─── PROVIDED DATA

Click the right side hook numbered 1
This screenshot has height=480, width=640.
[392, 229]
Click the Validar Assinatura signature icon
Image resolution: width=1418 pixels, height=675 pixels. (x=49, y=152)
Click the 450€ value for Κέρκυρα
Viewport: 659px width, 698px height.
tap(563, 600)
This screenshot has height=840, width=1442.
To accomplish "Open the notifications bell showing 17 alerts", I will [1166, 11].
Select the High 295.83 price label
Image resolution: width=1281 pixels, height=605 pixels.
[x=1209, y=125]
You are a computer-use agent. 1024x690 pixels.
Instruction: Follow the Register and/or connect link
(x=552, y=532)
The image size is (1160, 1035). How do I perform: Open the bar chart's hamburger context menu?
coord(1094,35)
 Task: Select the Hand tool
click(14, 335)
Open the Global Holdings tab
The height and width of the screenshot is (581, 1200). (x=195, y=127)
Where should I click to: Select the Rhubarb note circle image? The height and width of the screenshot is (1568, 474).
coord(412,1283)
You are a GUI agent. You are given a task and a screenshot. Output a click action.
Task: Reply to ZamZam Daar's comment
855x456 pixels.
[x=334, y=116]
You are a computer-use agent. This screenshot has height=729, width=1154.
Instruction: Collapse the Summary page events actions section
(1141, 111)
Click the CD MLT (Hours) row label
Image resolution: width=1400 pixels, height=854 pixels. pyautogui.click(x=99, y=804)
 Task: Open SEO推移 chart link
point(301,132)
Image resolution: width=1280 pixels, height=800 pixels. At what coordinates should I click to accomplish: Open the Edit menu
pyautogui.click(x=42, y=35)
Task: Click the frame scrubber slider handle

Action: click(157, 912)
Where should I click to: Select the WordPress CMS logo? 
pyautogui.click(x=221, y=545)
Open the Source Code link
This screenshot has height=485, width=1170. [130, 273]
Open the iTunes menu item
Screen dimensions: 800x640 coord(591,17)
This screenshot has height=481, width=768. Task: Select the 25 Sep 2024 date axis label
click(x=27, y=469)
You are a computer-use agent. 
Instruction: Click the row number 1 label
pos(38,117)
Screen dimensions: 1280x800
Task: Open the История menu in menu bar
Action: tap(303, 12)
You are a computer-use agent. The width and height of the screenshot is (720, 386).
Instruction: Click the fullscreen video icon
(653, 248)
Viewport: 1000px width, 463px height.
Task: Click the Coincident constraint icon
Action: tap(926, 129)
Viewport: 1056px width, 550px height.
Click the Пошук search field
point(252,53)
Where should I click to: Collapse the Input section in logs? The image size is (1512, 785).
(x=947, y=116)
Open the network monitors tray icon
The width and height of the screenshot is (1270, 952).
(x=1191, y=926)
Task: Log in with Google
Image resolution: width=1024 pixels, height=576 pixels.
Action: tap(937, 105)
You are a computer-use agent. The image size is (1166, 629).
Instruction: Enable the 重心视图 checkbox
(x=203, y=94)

──────

== WHAT IS EXPECTED ==
Rewrite the entries from the first line through the line containing "tap(563, 600)", with "signature icon" replaced by "signature button" and everything else unchanged.

== WRITTEN RESPONSE ==
Click the right side hook numbered 1
This screenshot has height=480, width=640.
[392, 229]
Click the Validar Assinatura signature button
Image resolution: width=1418 pixels, height=675 pixels. (x=49, y=152)
Click the 450€ value for Κέρκυρα
Viewport: 659px width, 698px height.
tap(563, 600)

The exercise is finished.